Head Down
There’s a point in your life when you realise exactly what matters to you. It doesn’t have to be a poetic Fight Club moment. It could be a slow-moving process where you get so caught up in your life’s inertia that you stop to take stock, and notice everything that you’ve left behind.
I’ve lived the latter of the two. I’m not quite running lean, but I’ve been subconsciously drifting in that direction.
The things and people that don’t matter just fade into the background, into the distance as you keep moving. They’re far behind, now, and still caught up in their incessant bickering about endless trivialities. Caught up in the minutiae of life.
Glenn‘s eighteenth birthday post made me stop and smile.

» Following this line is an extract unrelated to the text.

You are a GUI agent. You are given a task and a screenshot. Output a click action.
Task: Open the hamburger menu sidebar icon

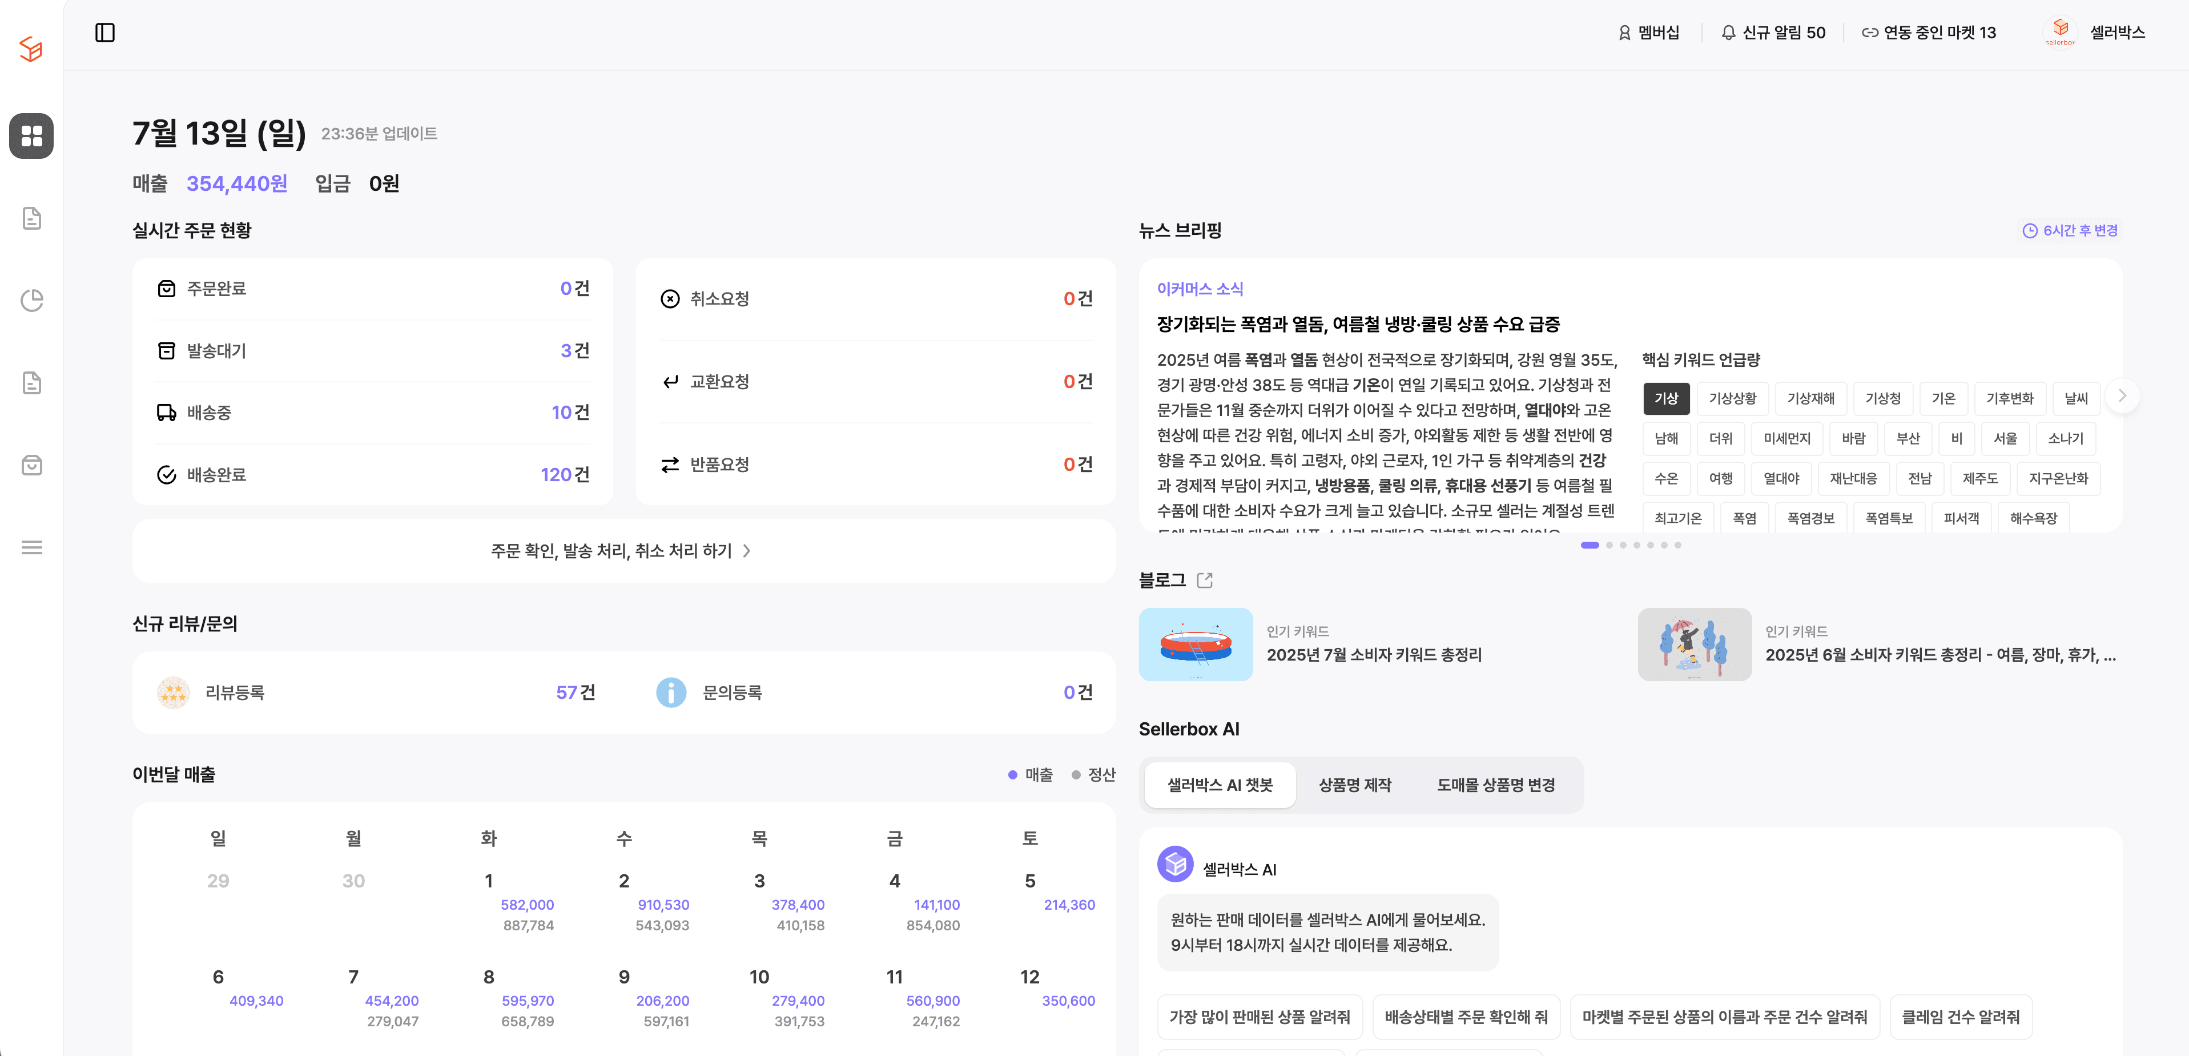31,548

Such optimism and enthusiasm for what’s ahead.
I can’t pretend that any of the things that concerned me when I turned eighteen were anywhere near as important as the concepts and possibilities that Glenn is currently juggling. I was writing, sure, but without a purpose or an audience.
Girls. Drinking. The opinions of my peers. These are the things that concerned me at age eighteen. As much as I wish that I’d been grappling with notions of personal accountability or building self-value – I wasn’t.
Realising that you’ve got to put your head down and just go for it – that’s an important point to reach.
Stating that ‘nothing else matters’ is over-simplifying a little, but hell, you’re in control. It’s the difference between crawling, or choosing to stand up and walk.
I’d hate myself if I missed out on the decadence of those girls-drinking years. It’s absolutely necessary to occasionally accept distraction.
You’re right. “If you don’t have a drink once and a while or play some dumb video game or do something reckless and stupid, you’re not creating memories or stories or a life worth living. Just lots of to-do lists.”, as you said.